Não sei há quantos anos ouço e vejo essa mulher andrajosa, de ar tresloucado, que aborda na rua todos os que com ela se cruzam e berra aquele “senhora!, pague-me uma sopa, senhora! pague-me uma sopa”, olhando-nos com olhos celerados, febris, doentes, apontando-nos um dedo acusador, incriminador, como se fôssemos de algum modo responsáveis pelo estado a que ela chegou, desgrenhada, suja e muito magra, e por todas as sopas que ela não comeu.
Hoje ouvi-a apenas, muito sentado na minha cadeira do restaurante, diante do meu prato de rojões, do meu copo de vinho – ouvi a sua voz lá fora, na rua, repetindo aquele quase ameaçador “senhora!, pague-me uma sopa, senhora! pague-me uma sopa”, e creio que só agora me apercebi de que não sei nada sobre esta mulher que frequentemente encontro na rua, que nunca falei com ela e nem sequer sei como se chama. Só sei que pede sopas e que parece o mais lamentável dos seres humanos.
Creio que lhe tenho medo e não sei bem porquê. Evito-a. Mas não creio que evite apenas pagar-lhe a sopa. Pusilânime como sou, talvez adie o momento em que terei de olhá-la nos olhos, ver realmente visto o ser humano louco que pede sopas e reconhecer nela um mundo que não quero ver, de modo a poder continuar a viver naquele em que pacatamente me encerro, fecho e tranco, barricando-me contra toda a loucura e toda a pobreza que haja lá fora, procurando evitar que me contaminem.
Aquela mulher que pede sopas há-de ter uma história que a humanize e transforme num de nós.

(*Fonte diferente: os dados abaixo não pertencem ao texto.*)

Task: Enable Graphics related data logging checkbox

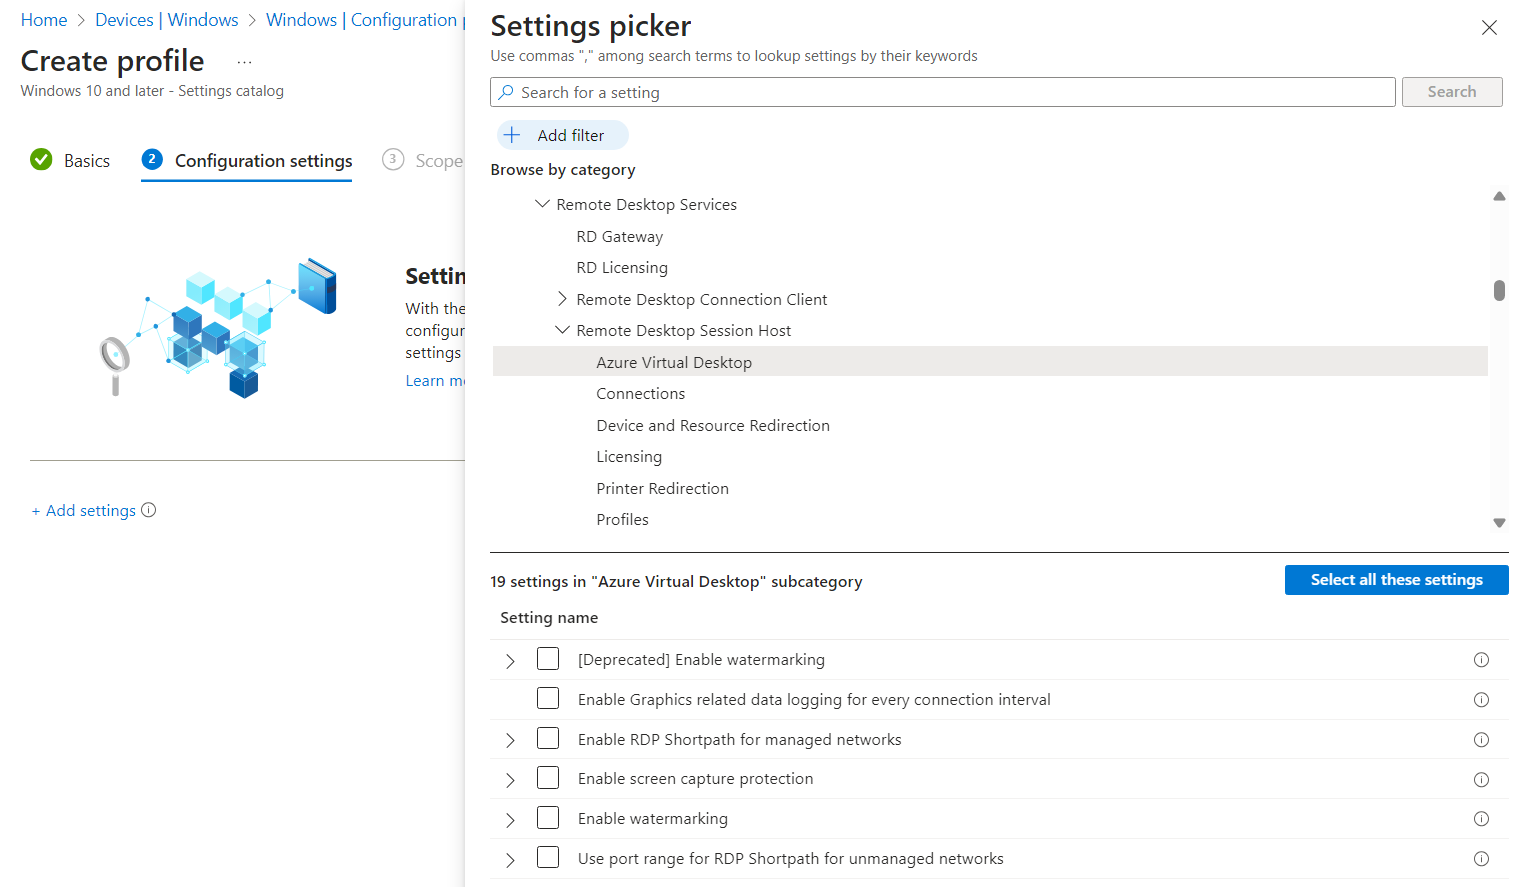Action: click(547, 698)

Ignorá-la é, pois, e sobretudo, uma forma de continuar a viver na ilusão de que ela é o outro, de um outro mundo do qual eu não faço parte - o que é só um engano, evidentemente, e uma ilusão provisória. Escutá-la sem ver a sua triste figura fez-me ter a certeza disto. Lá fora, pedindo sopa, qualquer um usaria as mesmas palavras que ela utiliza: Senhora!, pague-me uma sopa.